I'm not hypo unaware, at least not any more than anyone is, and, even in situations where I was distracted enough not to notice my glucagon response was good enough to bring me back (after a few minutes not being able to move on the ground.)
Still, my BG balance is non-existent; I want to try the DexCom to deal with the *highs*, not the lows, because when I go high it sticks, for hours. If I manage to catch it before it hits the roof I can bring things back in to line, but often I don't know until its too late. (I guess the irritability is a good indication, but I'm not the one who notices that, hey, maybe I'm high now... let's check: 167, hum...)
So: has anyone (in the US) been allowed to have a CGM unless they said they were hypo-unaware?
The requirement for me to get a CGM through DE BC/BS was that I had some lows under 40. Nothing said about hypo unawareness. A little creativity on your part may be in order : ) Do what you have to do to get what you need.
Interesting. “Some”? If my BS is that low I don’t actually measure it, I go in search of sugar; my Contour USB log show 0% below 40 (since it started, July 2010).
There were, in fact, two readings below 40, but in reality if I can poke myself and draw blood and successfully operate a blood glucose meter at that level something really weird is happening: indeed, what is happening is that I’m so low I think I need to have some confirmation from some flakey piece of electronics.
I know I can lie.
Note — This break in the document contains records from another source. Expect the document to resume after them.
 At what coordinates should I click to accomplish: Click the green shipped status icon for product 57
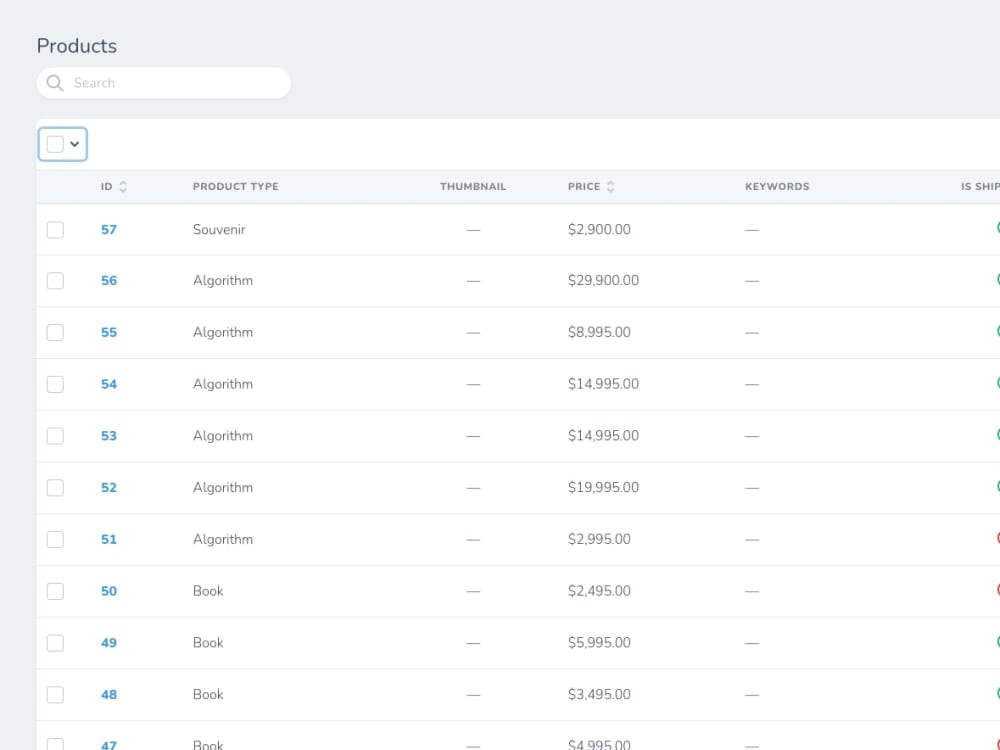tap(996, 229)
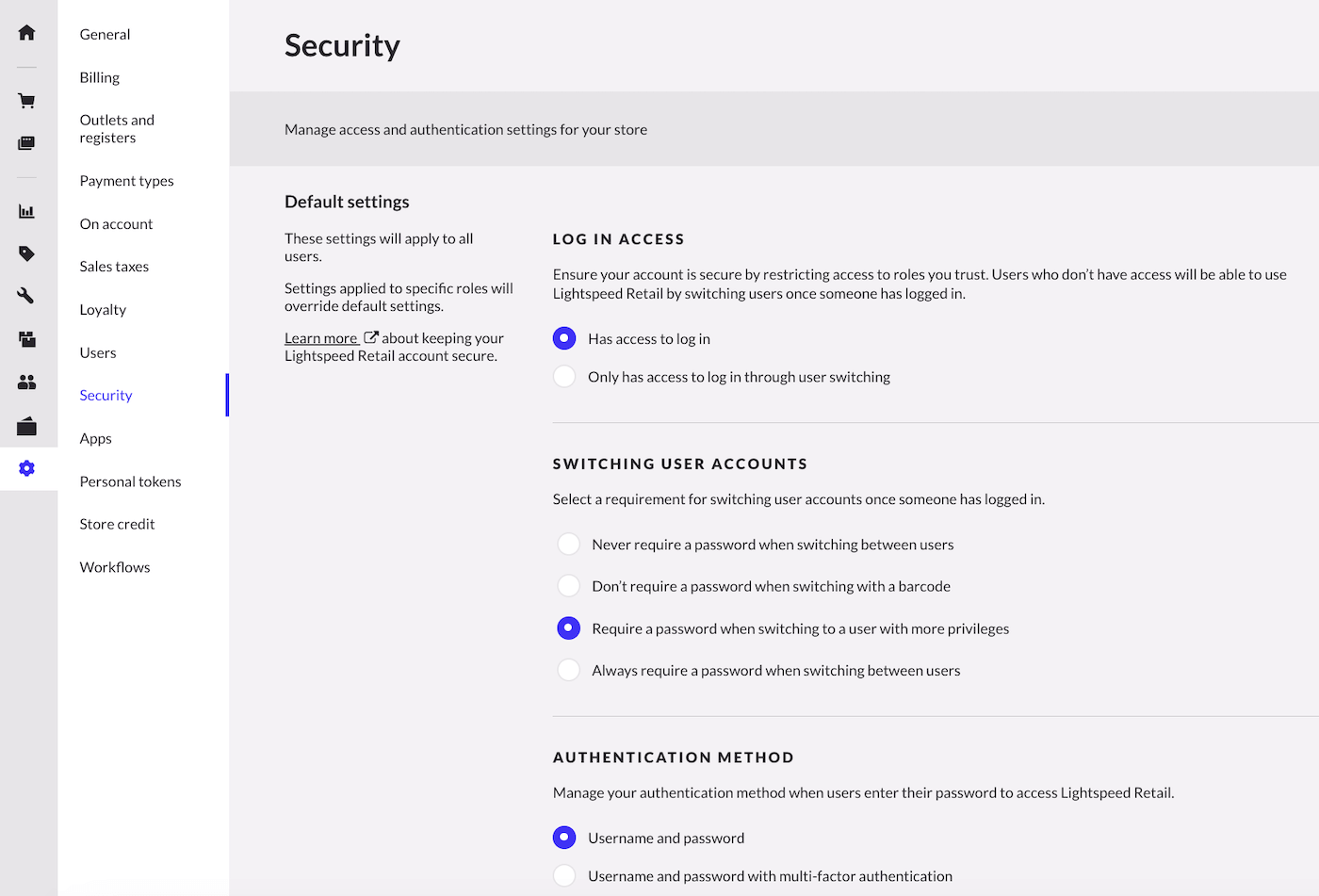This screenshot has height=896, width=1319.
Task: Open the Sales taxes settings page
Action: pyautogui.click(x=114, y=267)
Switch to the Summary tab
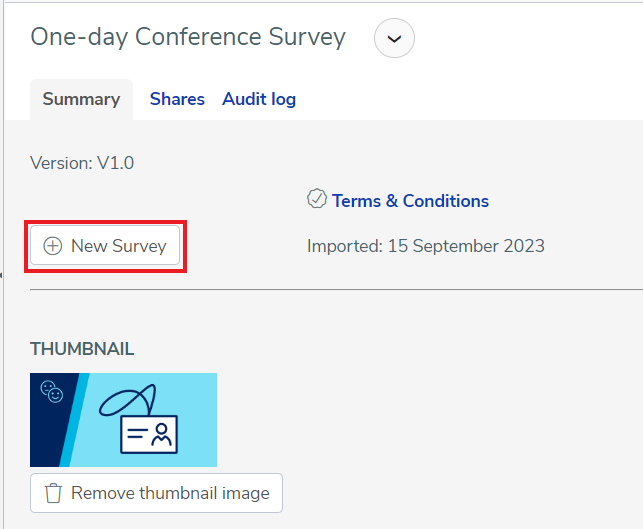The width and height of the screenshot is (643, 529). 81,100
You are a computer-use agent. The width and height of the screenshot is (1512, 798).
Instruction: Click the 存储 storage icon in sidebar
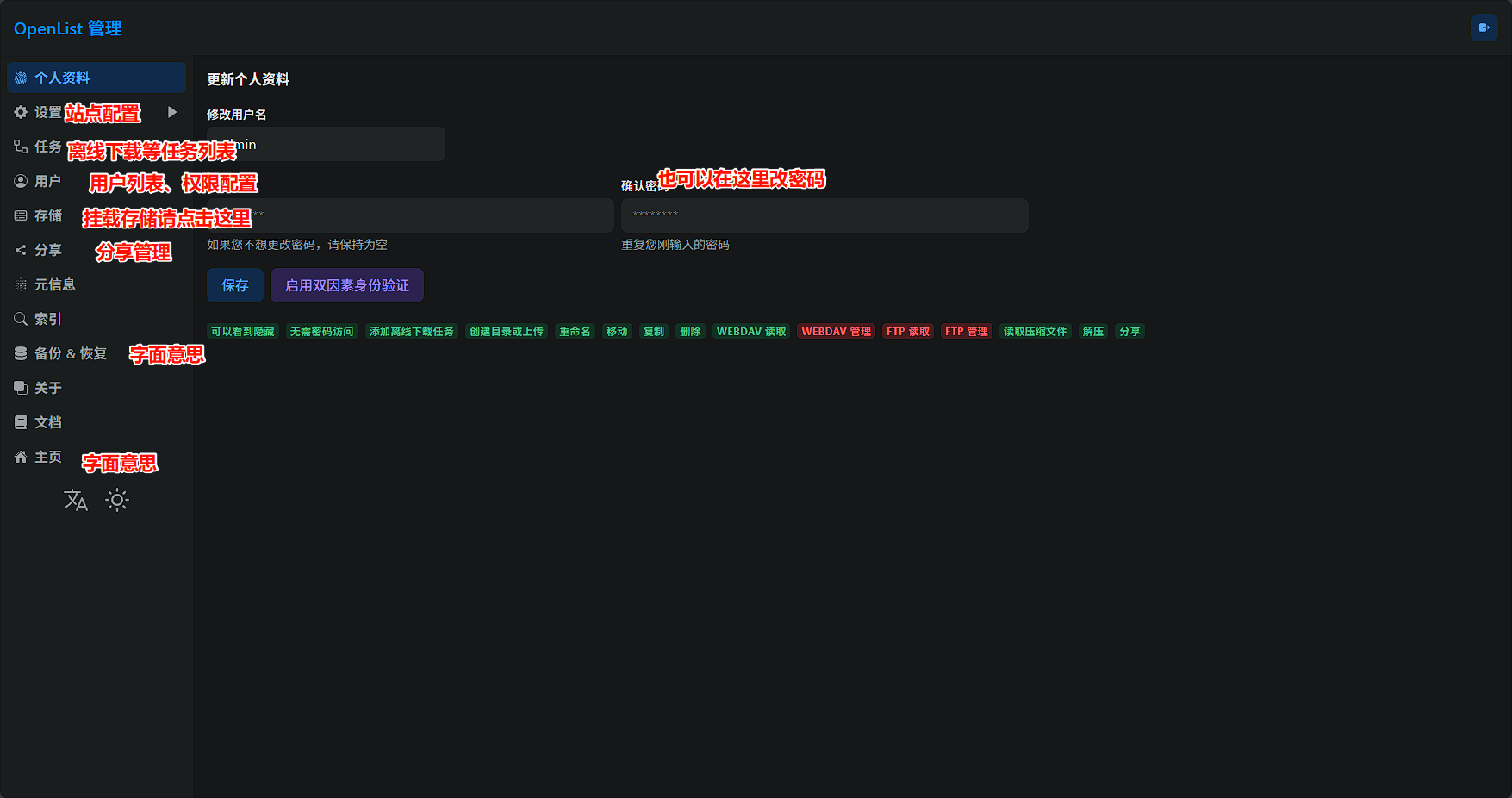click(21, 215)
I’m happy to do that when people are clearly discriminating against me and where the consequences only affect me, but I don’t feel I can do that in circumstances like this, where insurance companies are genuinely trying to make profits and I am apparently unprofitable. (Well, I can, but I feel guilty about it and, rationally, I think I am right to do so.)
No: I thought I was showing signs of being irritable (and, I think I was), so I tested my blood sugar (really, I tested it at exactly that point in the sentence) and I was 167.
“Really high” is, for me, more than 300. My log shows 2% of my readings above this level. I’m not sure irritability is completely a function of absolute level; like the symptoms of “low” blood sugar I think it might be partly dependent on rate of change. Nevertheless I can be a complete B above 300, so I wanted to check, and I’m not sure that 167 passes the test, hence the hum…
My BG often went really low during the night when I applied for the CGM - one of the biggest reasons I needed one. I was afraid to sleep, and woke up multiple times to check how I felt. I did actually have 2-3 in the 30s the month before I applied.
Yes, that’s a compelling argument. In the first few years after I was diagnosed, I think when I was using bovine insulin, my mother sat up nights watching me to detect the lows.
I think the problem was that my blood sugar dropped so fast I couldn’t react, but after the change to human insulin those problems went away for me. Now if I go low in the night I wake up, wander over to the 'fridge and eat; not necessarily very judiciously but it fixes that problem.
I got it approved because of night time Hypo’s. While I am awake I can catch them, but when I asleep it is a different story. If you do drop quickly then you may have a need for it. Especially if you drop quickly while asleep.
I don’t know, what I’m starting to think (look at my Contour USB log) is that I should go to testing maybe every half hour during the day. I don’t have night time problems because I’m asleep - things only change slowly in a predictable fashion and I can catch the lows. My problems are during the day; the log I just uploaded to my home page shows the pattern. The CGM possibility is just a way of making it easier (and, actually, cheaper, though not for me.)
I have BCBS Federal Basic insurance. My endo filled out all the paperwork for my pump and CGM and it was approved. I did not see any of the paperwork, but I would guess that she may have added some “creative” points like hypo unawareness, hyperglycemia, sleeping hypoglycemia, etc.